The main attraction of tidyverse is that it's easy to copy-paste code for common cases. If there's no ready recipe for something, it's usually just not done, or some "technical person" is called to do it.

R is used mostly as a fancy calculator, which is fine in itself, but it makes the comparisons to general purpose languages like Python quite apples-to-oranges.

Imnimo · 49d ago

The trouble is that I can never tell when the cause of my issues is "numpy's syntax/documentation is bad" and when it's "I am very bad at thinking about broadcasting and shape arithmetic".

WD-42 · 49d ago

The answer to all these complaints is simple: use APL. Or rather these days, BQN.

Qem · 48d ago

There is at least one project that managed to take the Iverson ghost[1] from Numpy and actually implement a complete array language[2] on top of it, so there is no need to stray far away from Python's ecosystem.

Previous discussion: https://news.ycombinator.com/item?id=42293723

[1] https://analyzethedatanotthedrivel.org/2018/03/31/numpy-anot...
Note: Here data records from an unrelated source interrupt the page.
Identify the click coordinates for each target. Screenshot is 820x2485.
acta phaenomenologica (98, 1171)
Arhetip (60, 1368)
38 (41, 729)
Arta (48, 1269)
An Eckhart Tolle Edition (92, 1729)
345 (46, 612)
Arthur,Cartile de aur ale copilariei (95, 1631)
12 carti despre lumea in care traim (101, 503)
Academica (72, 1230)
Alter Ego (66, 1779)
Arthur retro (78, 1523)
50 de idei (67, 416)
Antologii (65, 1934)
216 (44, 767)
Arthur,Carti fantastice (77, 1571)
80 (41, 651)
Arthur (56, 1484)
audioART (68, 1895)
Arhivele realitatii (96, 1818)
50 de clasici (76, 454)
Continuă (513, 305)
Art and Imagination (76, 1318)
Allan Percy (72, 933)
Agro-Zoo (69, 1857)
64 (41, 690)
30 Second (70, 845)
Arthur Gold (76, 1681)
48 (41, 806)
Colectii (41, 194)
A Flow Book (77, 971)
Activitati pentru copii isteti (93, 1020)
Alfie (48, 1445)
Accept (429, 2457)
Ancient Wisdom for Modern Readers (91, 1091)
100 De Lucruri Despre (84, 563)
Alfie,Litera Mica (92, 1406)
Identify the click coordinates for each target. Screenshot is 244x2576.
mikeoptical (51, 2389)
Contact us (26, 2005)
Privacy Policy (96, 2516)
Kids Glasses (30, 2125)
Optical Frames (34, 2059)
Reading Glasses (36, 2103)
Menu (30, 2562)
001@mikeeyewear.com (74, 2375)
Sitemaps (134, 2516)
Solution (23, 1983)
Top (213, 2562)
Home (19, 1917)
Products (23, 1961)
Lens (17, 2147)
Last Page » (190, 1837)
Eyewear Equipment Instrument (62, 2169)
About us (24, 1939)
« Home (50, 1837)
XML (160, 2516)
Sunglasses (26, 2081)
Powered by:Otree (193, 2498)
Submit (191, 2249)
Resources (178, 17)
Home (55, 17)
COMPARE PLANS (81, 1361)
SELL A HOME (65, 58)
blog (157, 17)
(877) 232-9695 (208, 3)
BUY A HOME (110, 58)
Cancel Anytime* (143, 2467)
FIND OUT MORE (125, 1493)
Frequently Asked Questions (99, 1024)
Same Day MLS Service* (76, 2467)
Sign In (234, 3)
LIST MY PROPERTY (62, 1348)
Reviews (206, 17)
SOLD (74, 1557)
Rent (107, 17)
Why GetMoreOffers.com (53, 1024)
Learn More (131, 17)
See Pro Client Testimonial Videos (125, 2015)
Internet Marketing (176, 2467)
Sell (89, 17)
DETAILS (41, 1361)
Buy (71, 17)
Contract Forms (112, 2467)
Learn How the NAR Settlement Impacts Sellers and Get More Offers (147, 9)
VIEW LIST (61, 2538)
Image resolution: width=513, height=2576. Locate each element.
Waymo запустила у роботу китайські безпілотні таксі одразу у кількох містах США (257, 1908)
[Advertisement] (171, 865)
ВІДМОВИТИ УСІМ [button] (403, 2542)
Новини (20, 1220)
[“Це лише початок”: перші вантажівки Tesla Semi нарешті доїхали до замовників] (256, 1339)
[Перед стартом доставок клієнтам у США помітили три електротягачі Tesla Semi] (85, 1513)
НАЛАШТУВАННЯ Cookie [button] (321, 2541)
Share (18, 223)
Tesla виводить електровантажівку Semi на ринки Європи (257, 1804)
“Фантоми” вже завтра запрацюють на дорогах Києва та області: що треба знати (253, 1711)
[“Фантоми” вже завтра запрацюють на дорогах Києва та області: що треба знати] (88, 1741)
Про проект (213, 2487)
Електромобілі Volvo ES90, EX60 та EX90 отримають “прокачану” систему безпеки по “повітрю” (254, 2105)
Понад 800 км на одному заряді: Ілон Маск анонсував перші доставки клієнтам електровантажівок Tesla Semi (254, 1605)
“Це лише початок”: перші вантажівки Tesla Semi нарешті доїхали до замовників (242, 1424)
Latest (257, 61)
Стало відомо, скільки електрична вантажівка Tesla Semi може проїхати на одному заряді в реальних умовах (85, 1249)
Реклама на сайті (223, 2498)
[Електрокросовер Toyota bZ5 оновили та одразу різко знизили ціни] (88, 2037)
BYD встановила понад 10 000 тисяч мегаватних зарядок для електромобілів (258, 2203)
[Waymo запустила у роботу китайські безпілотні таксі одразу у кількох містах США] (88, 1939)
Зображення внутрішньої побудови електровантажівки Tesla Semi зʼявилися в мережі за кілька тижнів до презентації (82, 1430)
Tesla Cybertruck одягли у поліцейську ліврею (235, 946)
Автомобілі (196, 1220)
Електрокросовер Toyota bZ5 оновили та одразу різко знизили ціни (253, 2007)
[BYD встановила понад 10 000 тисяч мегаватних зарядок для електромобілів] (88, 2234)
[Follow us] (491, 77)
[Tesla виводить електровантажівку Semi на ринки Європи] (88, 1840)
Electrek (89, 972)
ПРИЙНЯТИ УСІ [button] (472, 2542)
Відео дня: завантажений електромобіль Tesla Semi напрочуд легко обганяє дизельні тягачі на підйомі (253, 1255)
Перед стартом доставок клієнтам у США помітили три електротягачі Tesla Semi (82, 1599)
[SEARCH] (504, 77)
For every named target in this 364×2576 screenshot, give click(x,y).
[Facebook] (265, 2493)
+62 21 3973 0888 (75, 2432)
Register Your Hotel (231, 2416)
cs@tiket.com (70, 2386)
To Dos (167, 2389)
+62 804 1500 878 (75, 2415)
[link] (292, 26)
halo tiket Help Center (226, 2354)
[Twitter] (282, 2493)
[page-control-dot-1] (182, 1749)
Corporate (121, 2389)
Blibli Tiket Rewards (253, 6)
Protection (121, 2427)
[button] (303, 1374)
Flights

[2] https://github.com/briangu/klongpy

poulpy123 · 48d ago

LMAO, yes let's replace a language with some issue with something totally unreadable

actinium226 · 48d ago

For the first example:

    import numpy as np
    A = np.random.random((100, 5, 5))
    b = np.random.random((100, 5, 1))
    x = np.linalg.solve(A, b)

Admittedly the documentation is a little hard to read if you just look at 'type' for b, but then it says "Returned shape is (..., M) if b is shape (M,) and (..., M, K) if b is (..., M, K) where ... is broadcasted between a and b"

So you have to make sure your b vector is actually a matrix and not a vector (if K=1 for your case).

theLiminator · 49d ago

Anyone use xarray? Curious how it compares?

xg15 · 49d ago

Looks great, but doesn't support pytorch yet, only numpy, or does it?

https://github.com/pydata/xarray/issues/3232

apetrov · 49d ago

my experience was positive in context of pymc and arviz (as a way to represent posterior and posterior predictive distributions). API is sane and quite easy to get around.

zdevito · 49d ago

I tried to do something similar with 'first-class' dimension objects in PyTorch https://github.com/pytorch/pytorch/blob/main/functorch/dim/R... . For instance multi-head attention looks like:

    from torchdim import softmax
    def multiheadattention(q, k, v, num_attention_heads, dropout_prob, use_positional_embedding):
        batch, query_sequence, key_sequence, heads, features = dims(5)
        heads.size = num_attention_heads
    
        # binding dimensions, and unflattening the heads from the feature dimension
        q = q[batch, query_sequence, [heads, features]]
        k = k[batch, key_sequence, [heads, features]]
        v = v[batch, key_sequence, [heads, features]]
    
        # einsum-style operators to calculate scores,
        attention_scores = (q*k).sum(features) * (features.size ** -0.5)
    
        # use first-class dim to specify dimension for softmax
        attention_probs = softmax(attention_scores, dim=key_sequence)
    
        # dropout work pointwise, following Rule #1
        attention_probs = torch.nn.functional.dropout(attention_probs, p=dropout_prob)
    
        # another matrix product
        context_layer = (attention_probs*v).sum(key_sequence)
    
        # flatten heads back into features
        return context_layer.order(batch, query_sequence, [heads, features])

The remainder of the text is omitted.